▼

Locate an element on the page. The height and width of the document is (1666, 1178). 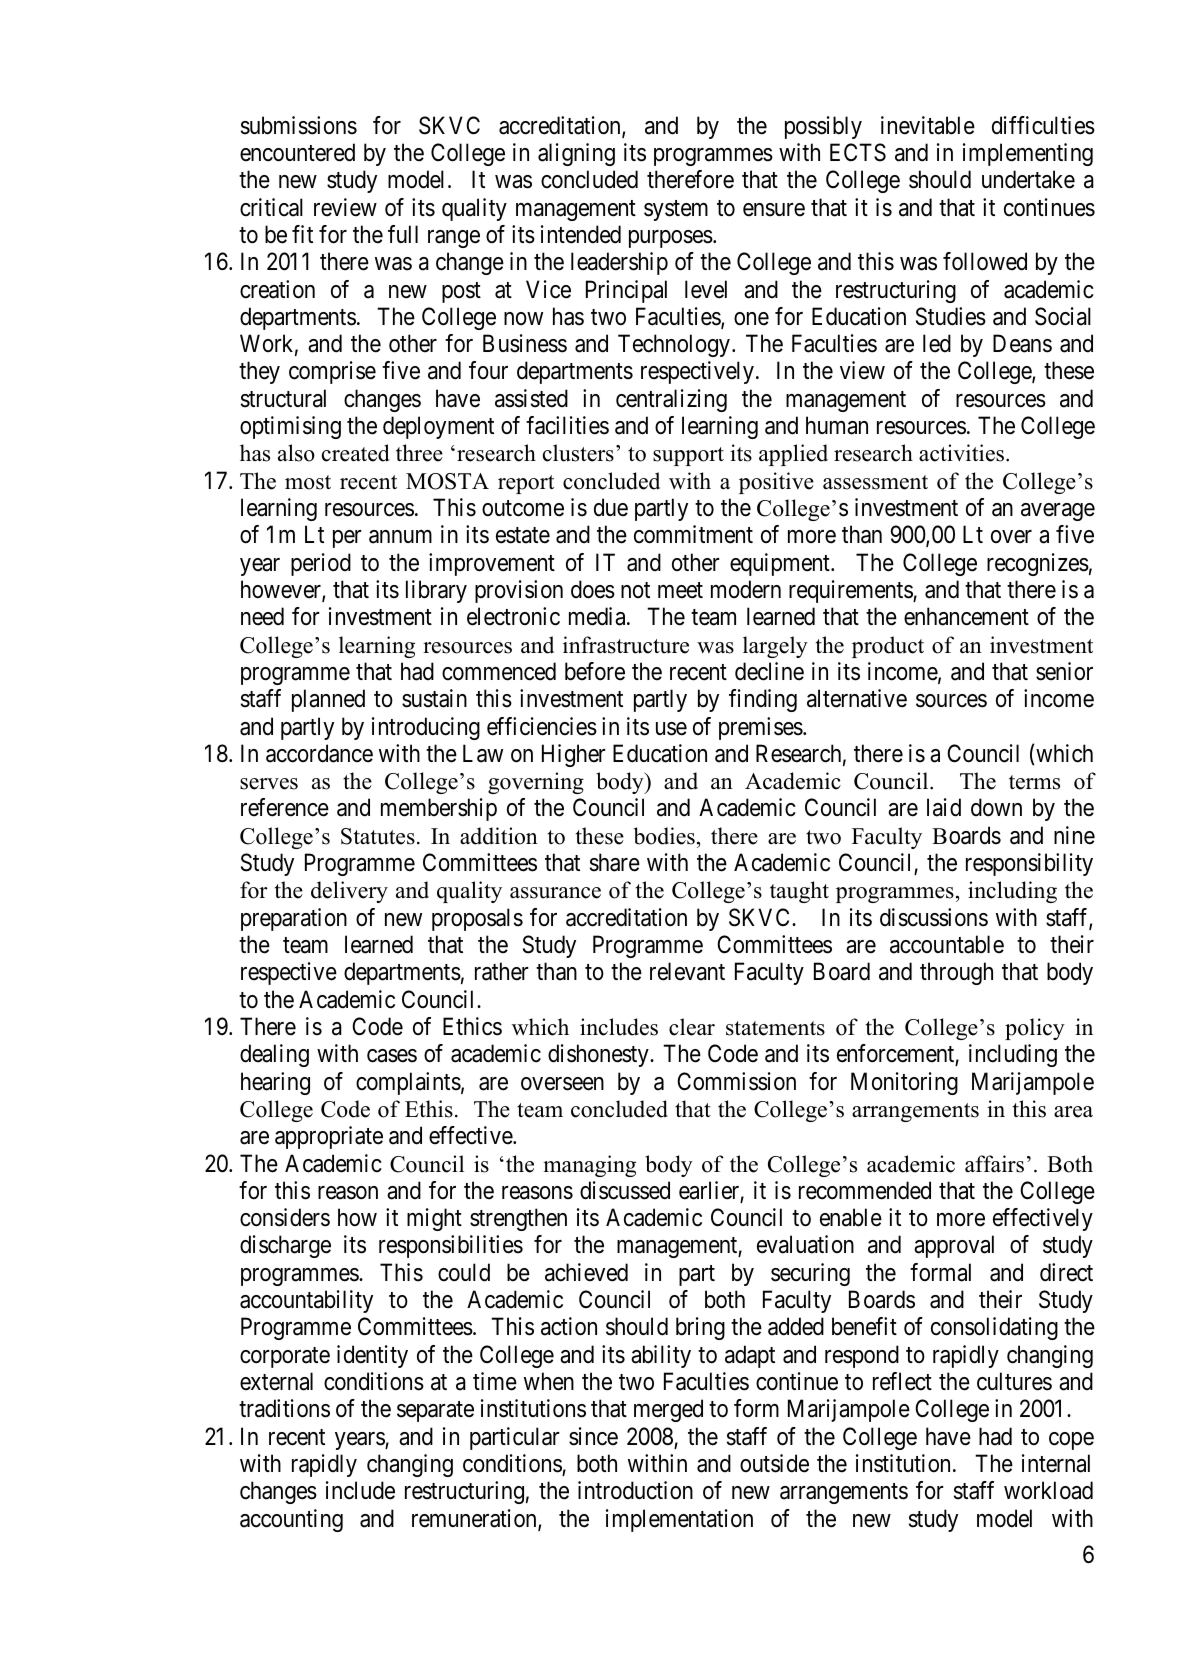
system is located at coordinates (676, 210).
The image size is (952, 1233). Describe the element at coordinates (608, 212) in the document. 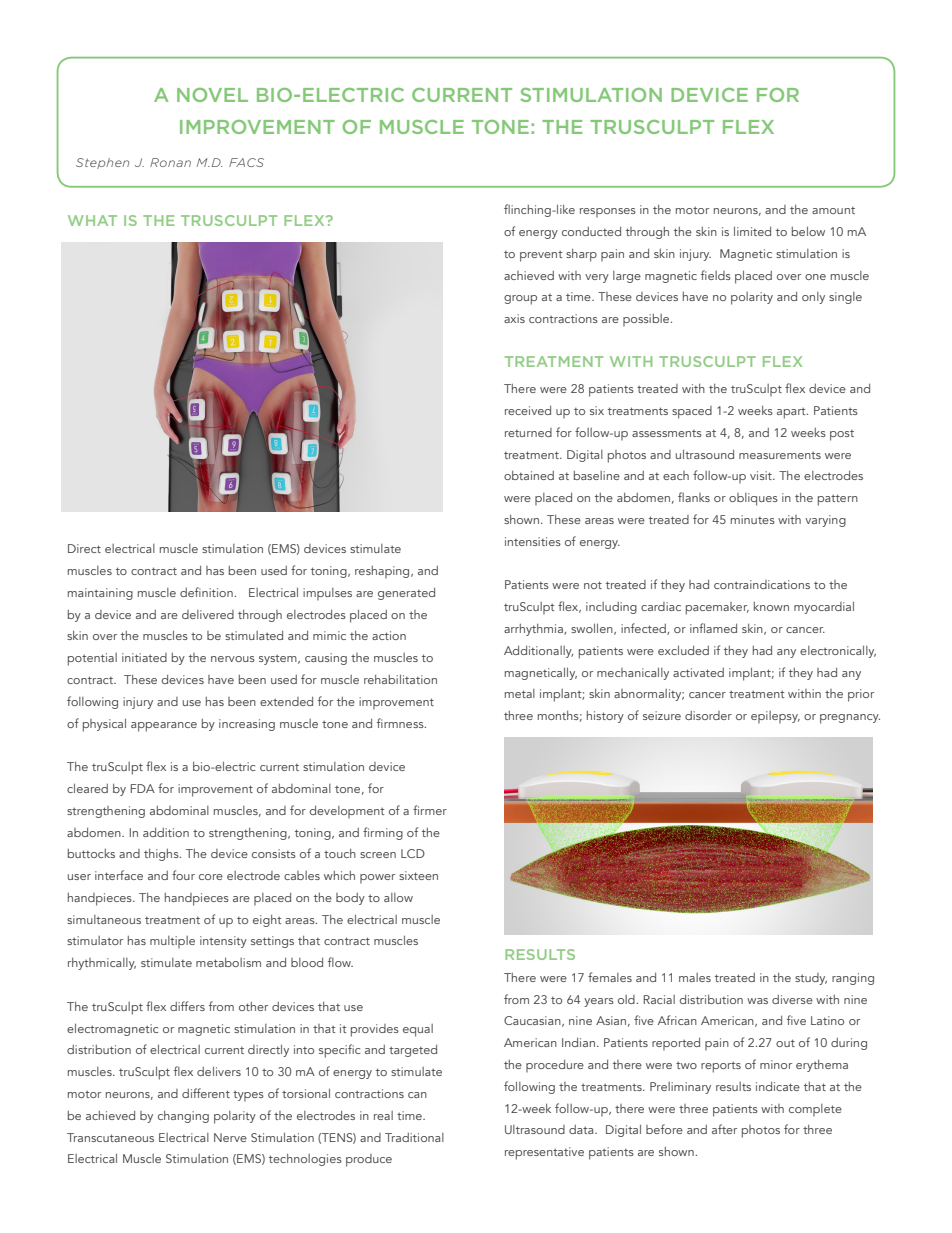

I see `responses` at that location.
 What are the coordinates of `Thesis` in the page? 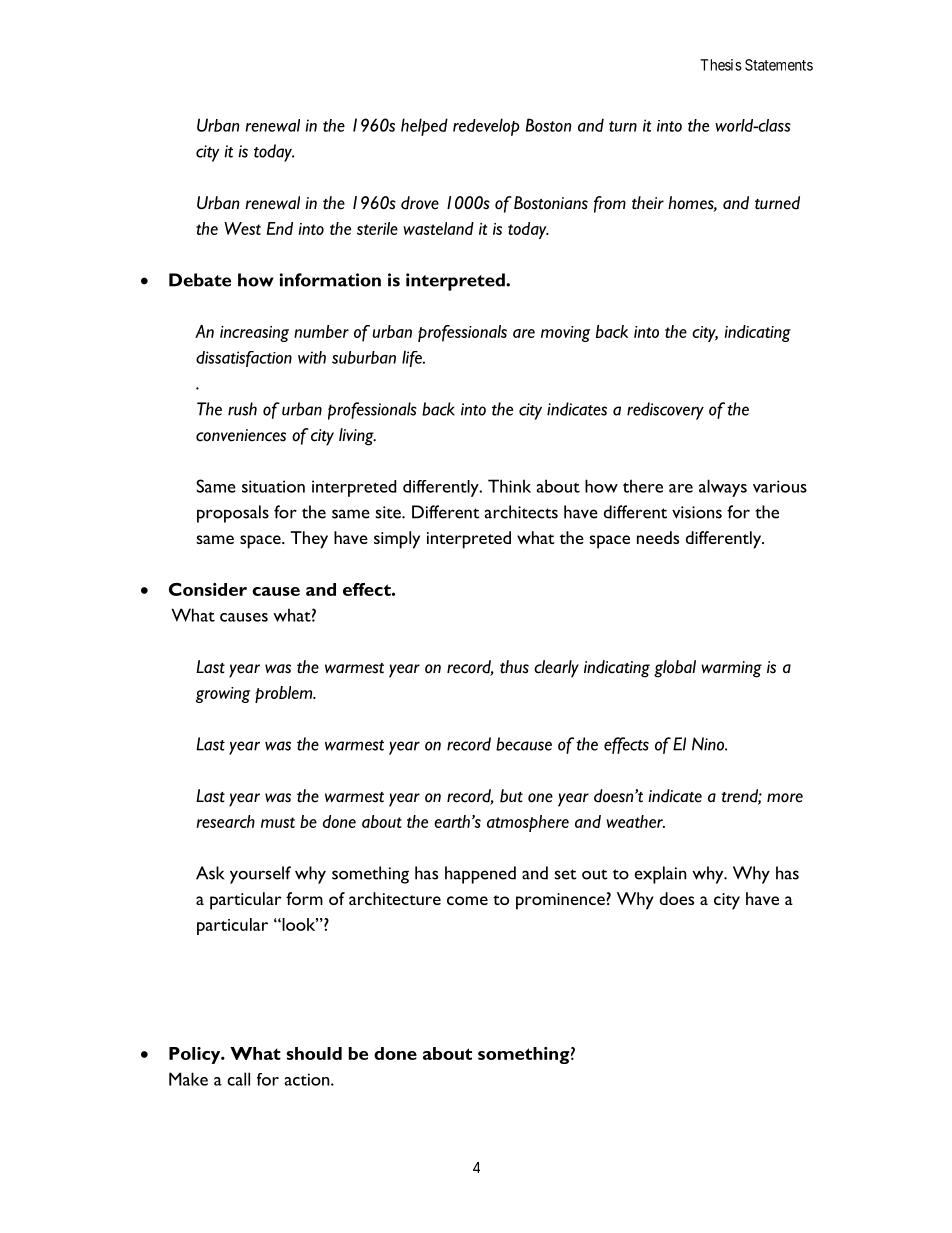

▲
▼

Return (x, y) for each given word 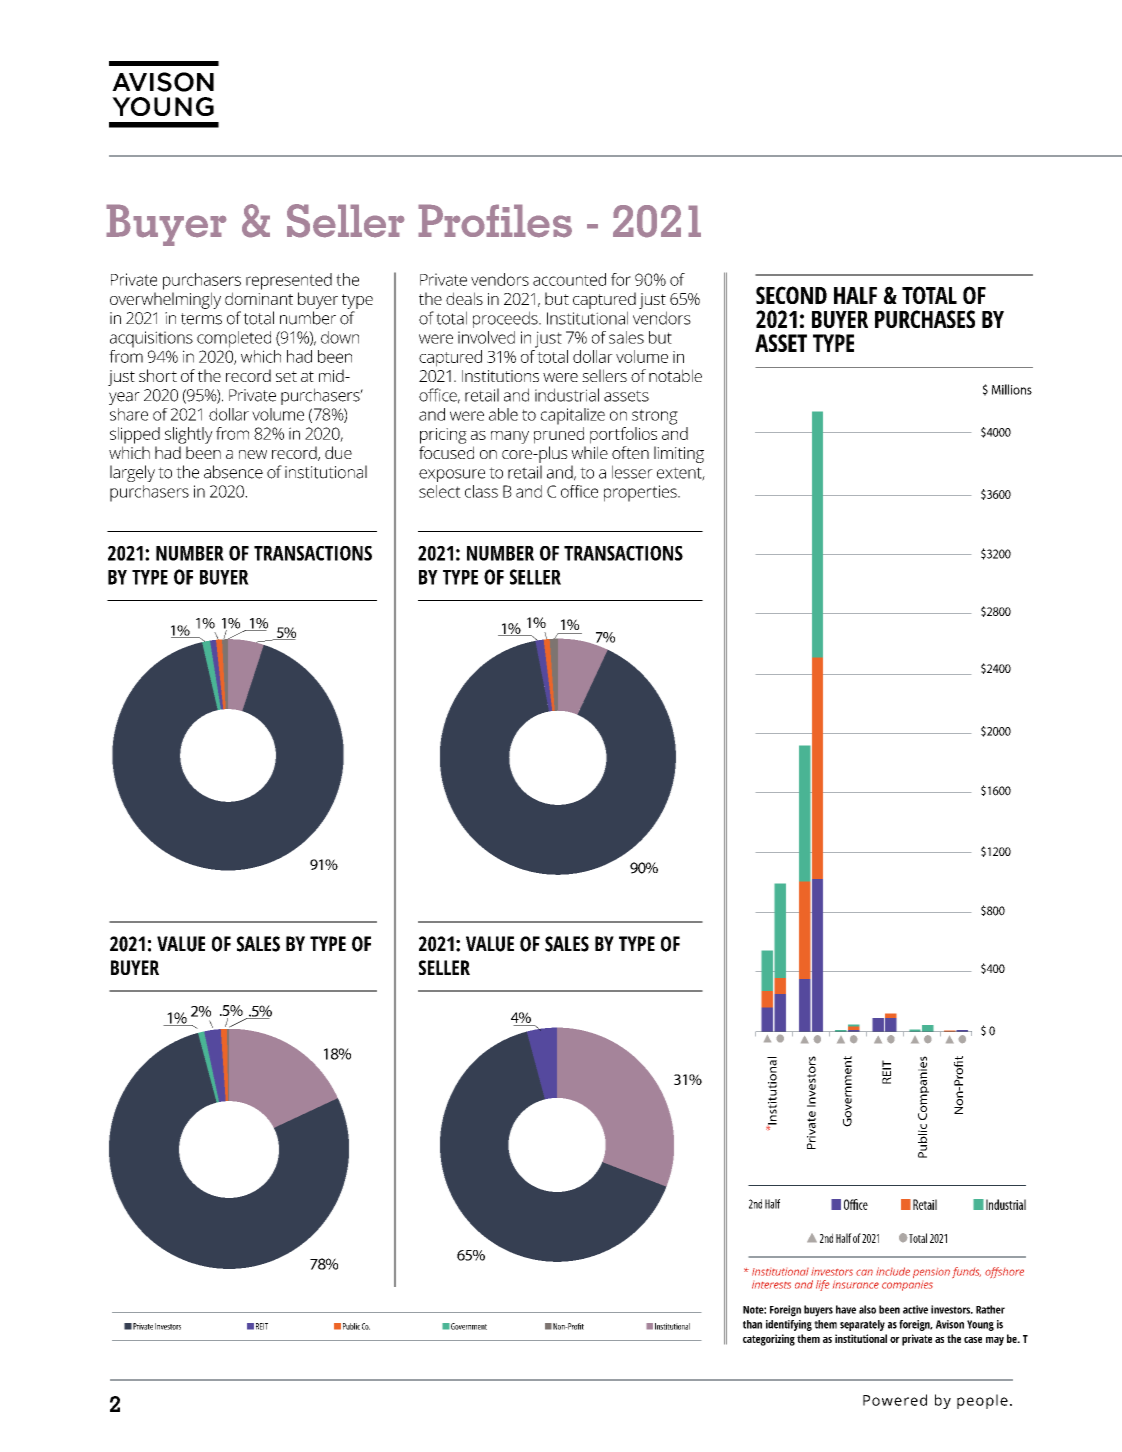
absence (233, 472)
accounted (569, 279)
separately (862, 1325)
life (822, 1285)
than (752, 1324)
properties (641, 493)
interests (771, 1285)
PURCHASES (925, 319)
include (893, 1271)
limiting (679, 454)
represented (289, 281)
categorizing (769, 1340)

▲

= To do =
Copy out, unchanged, the lines above from the one containing "than (752, 1324)" through the one containing "categorizing (769, 1340)", both included.

= The output =
than (752, 1324)
properties (641, 493)
interests (771, 1285)
PURCHASES (925, 319)
include (893, 1271)
limiting (679, 454)
represented (289, 281)
categorizing (769, 1340)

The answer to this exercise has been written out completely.